**What to work on**
Filter the records below, keeping only lines with the string "Open".

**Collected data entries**
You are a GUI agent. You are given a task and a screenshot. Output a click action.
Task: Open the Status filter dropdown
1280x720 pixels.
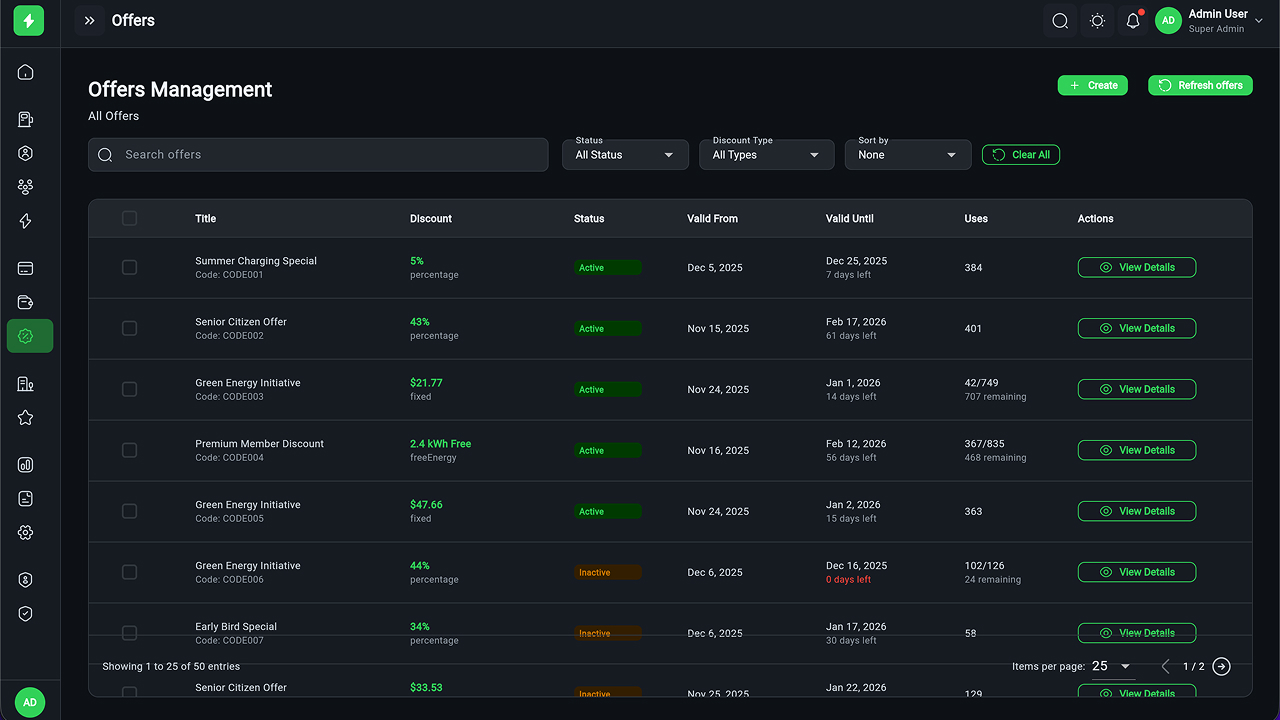[x=625, y=155]
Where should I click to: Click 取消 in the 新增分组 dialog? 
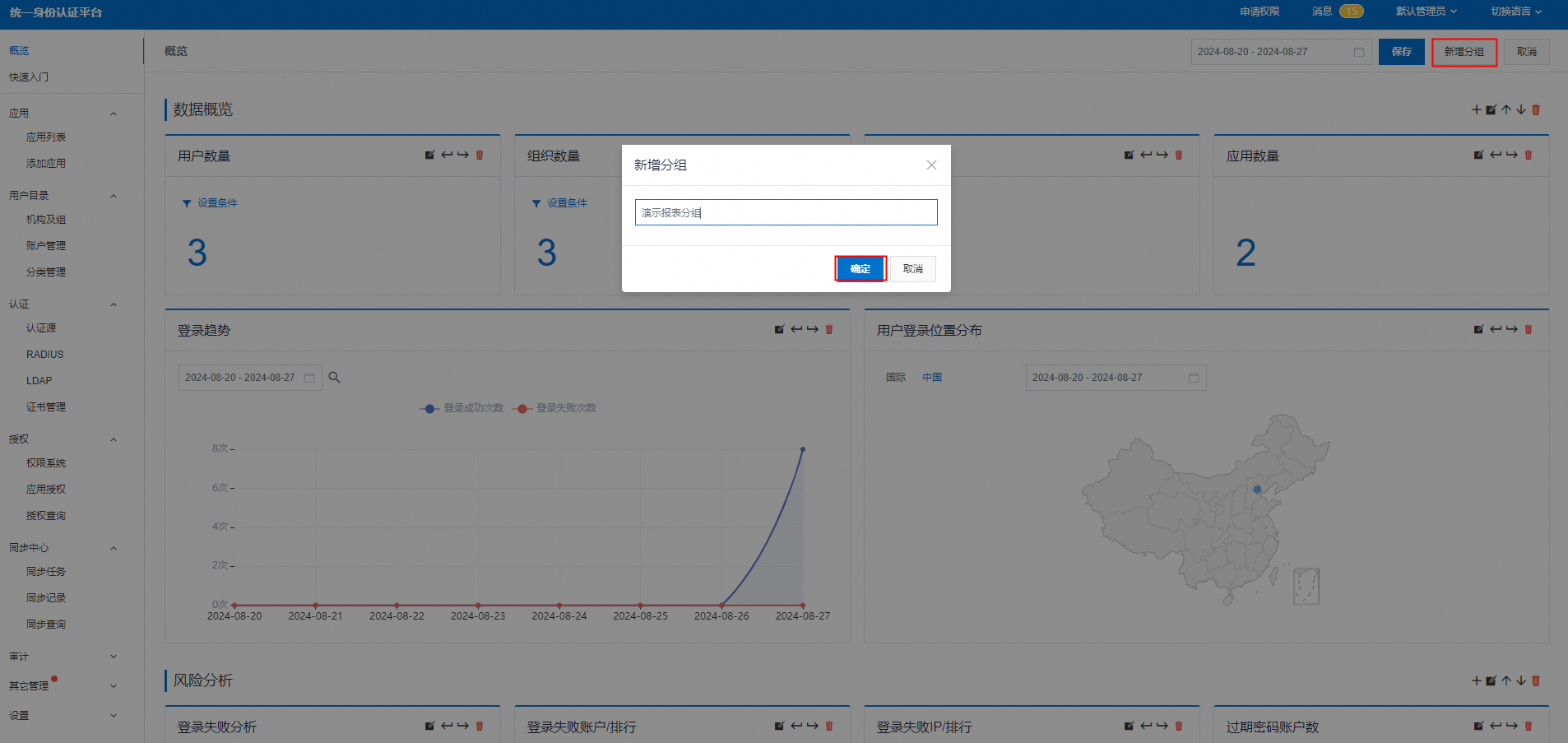(912, 269)
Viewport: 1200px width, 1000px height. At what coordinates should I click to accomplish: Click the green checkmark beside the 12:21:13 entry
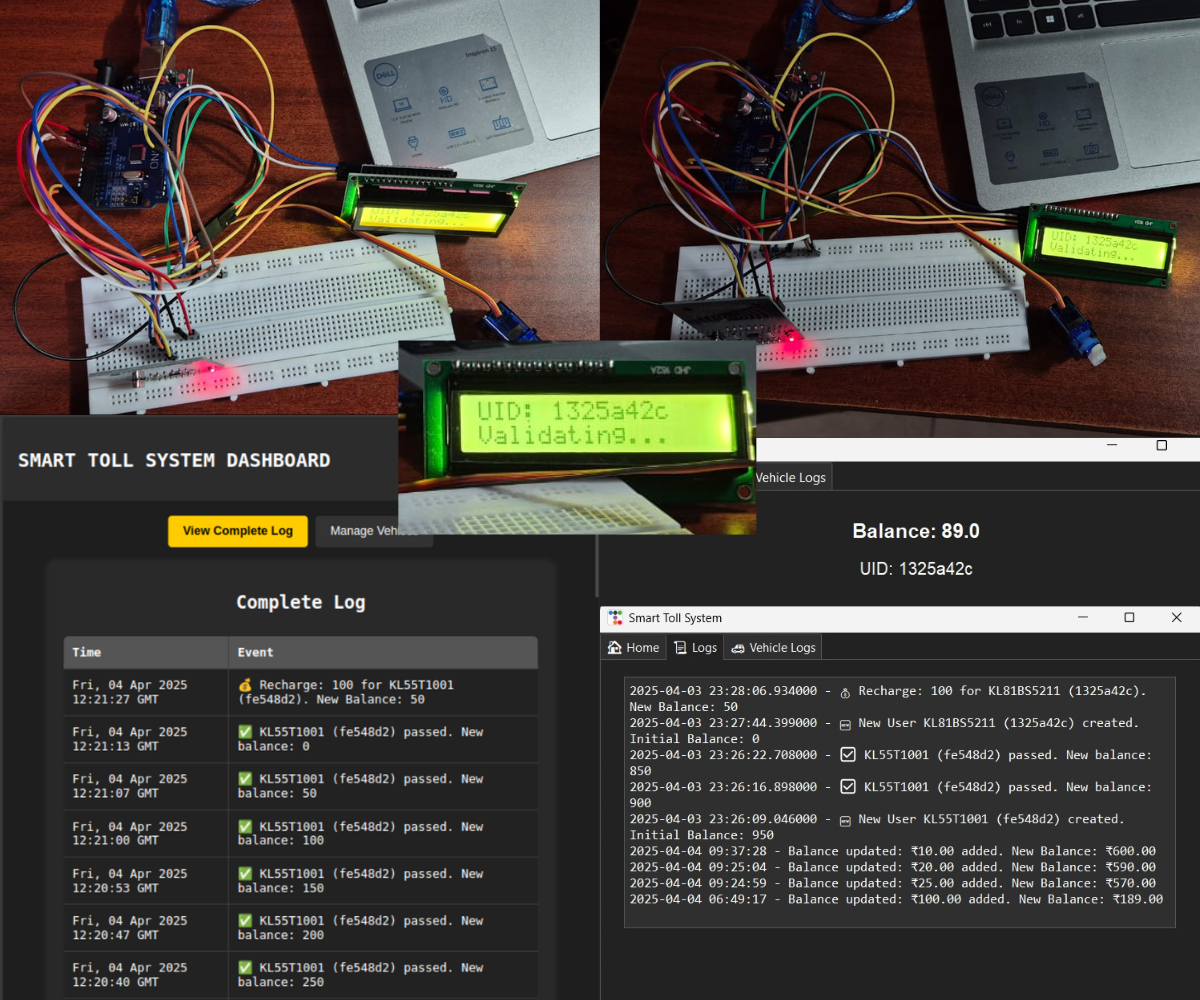[246, 731]
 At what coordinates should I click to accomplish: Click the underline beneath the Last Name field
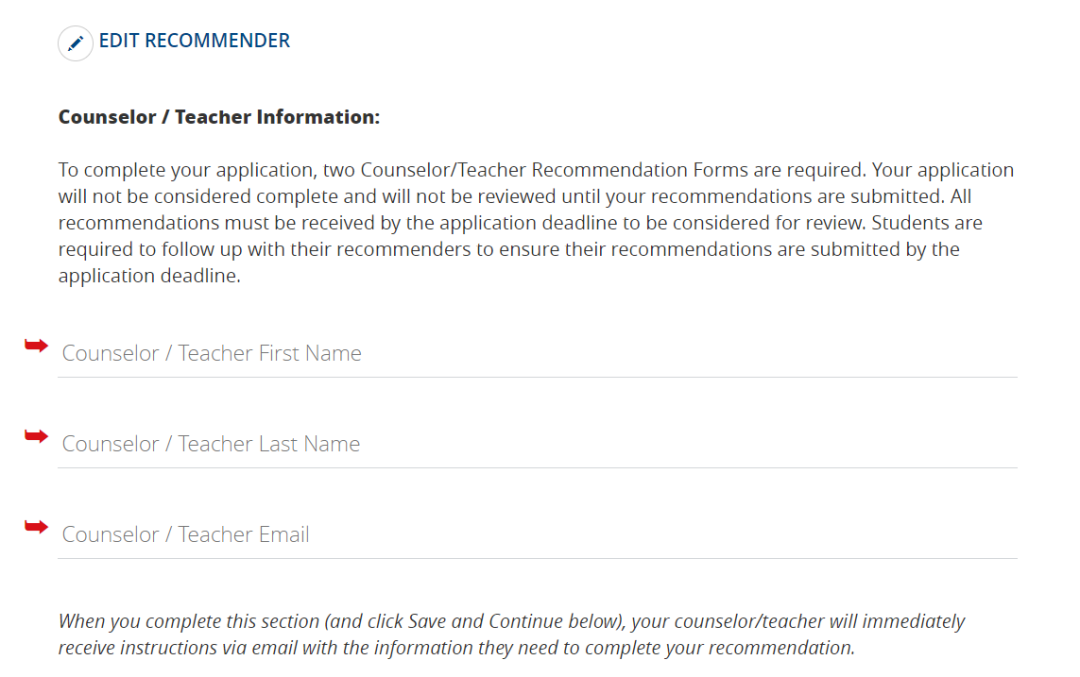[x=536, y=467]
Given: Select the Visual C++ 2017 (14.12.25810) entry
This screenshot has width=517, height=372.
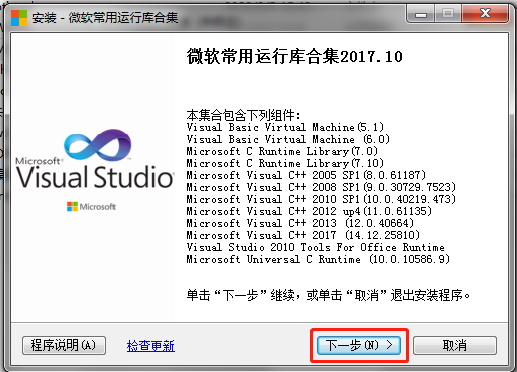Looking at the screenshot, I should (303, 235).
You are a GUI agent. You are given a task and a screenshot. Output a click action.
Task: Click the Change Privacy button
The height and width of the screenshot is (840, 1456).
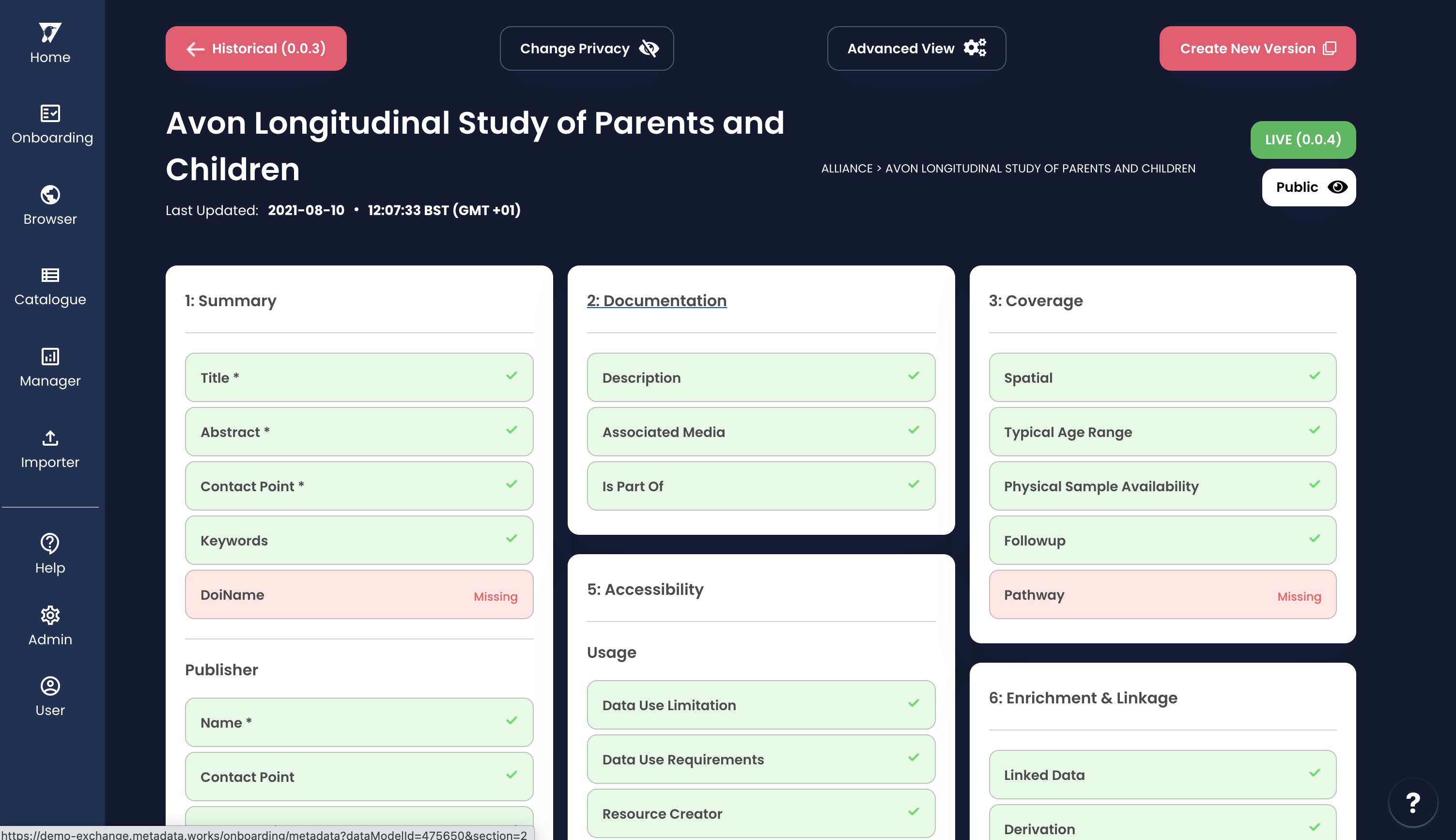pyautogui.click(x=587, y=48)
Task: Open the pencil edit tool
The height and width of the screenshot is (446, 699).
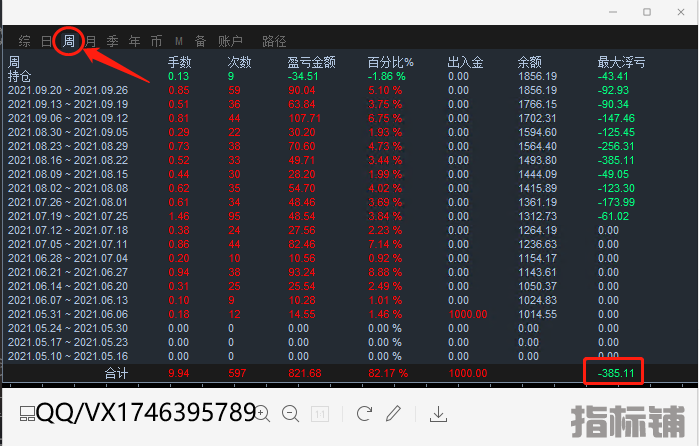Action: click(x=394, y=413)

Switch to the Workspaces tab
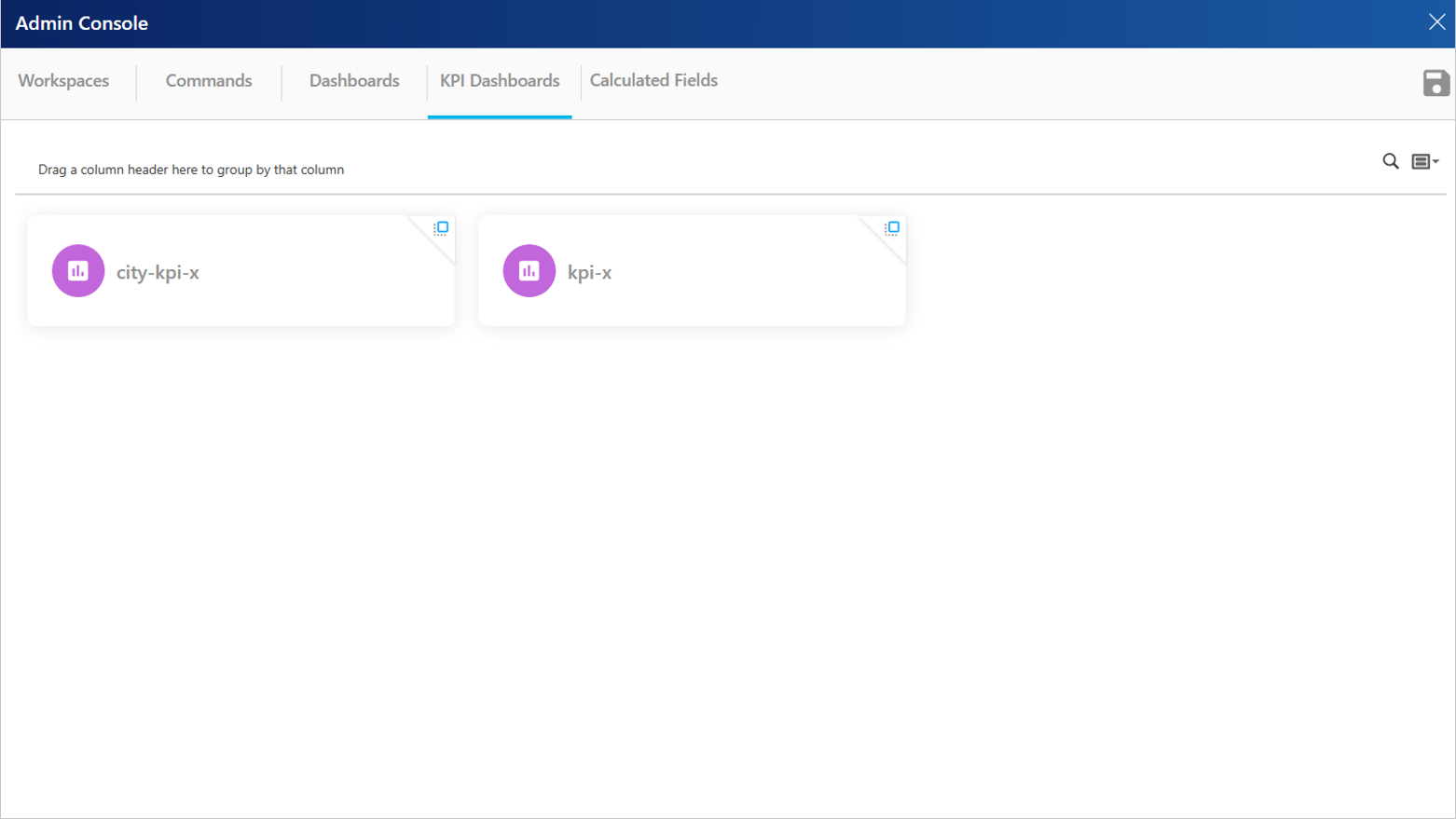coord(63,81)
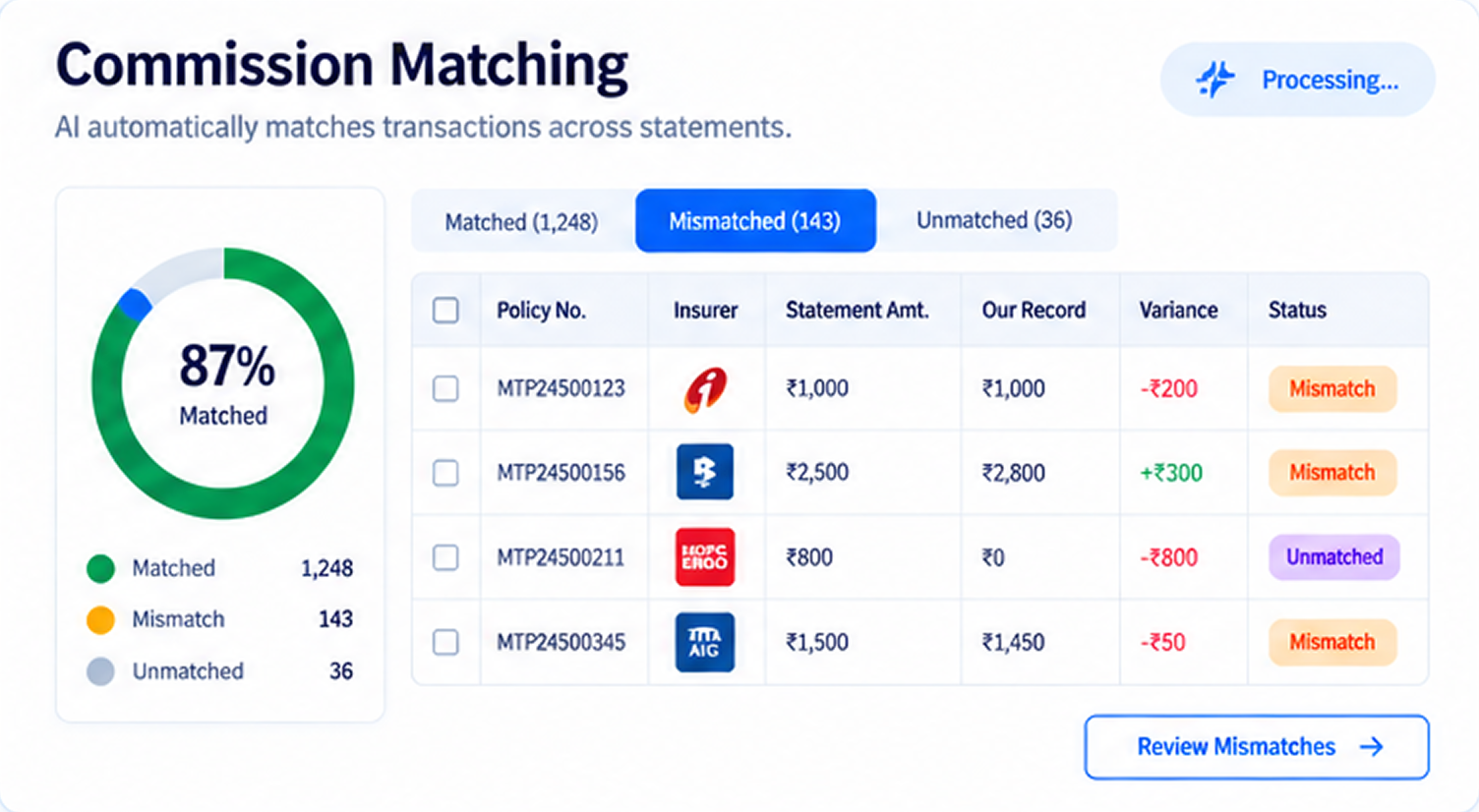Click the blue insurer logo for MTP24500156
This screenshot has width=1479, height=812.
pos(704,472)
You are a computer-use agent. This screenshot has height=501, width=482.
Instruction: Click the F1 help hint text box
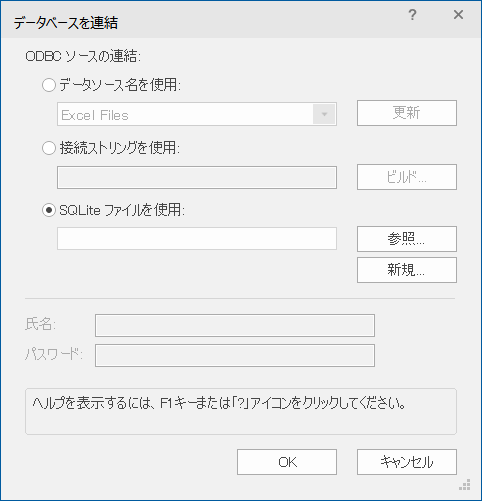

**Your response**
Task: Open the Status filter dropdown
Task: Open the pencil edit tool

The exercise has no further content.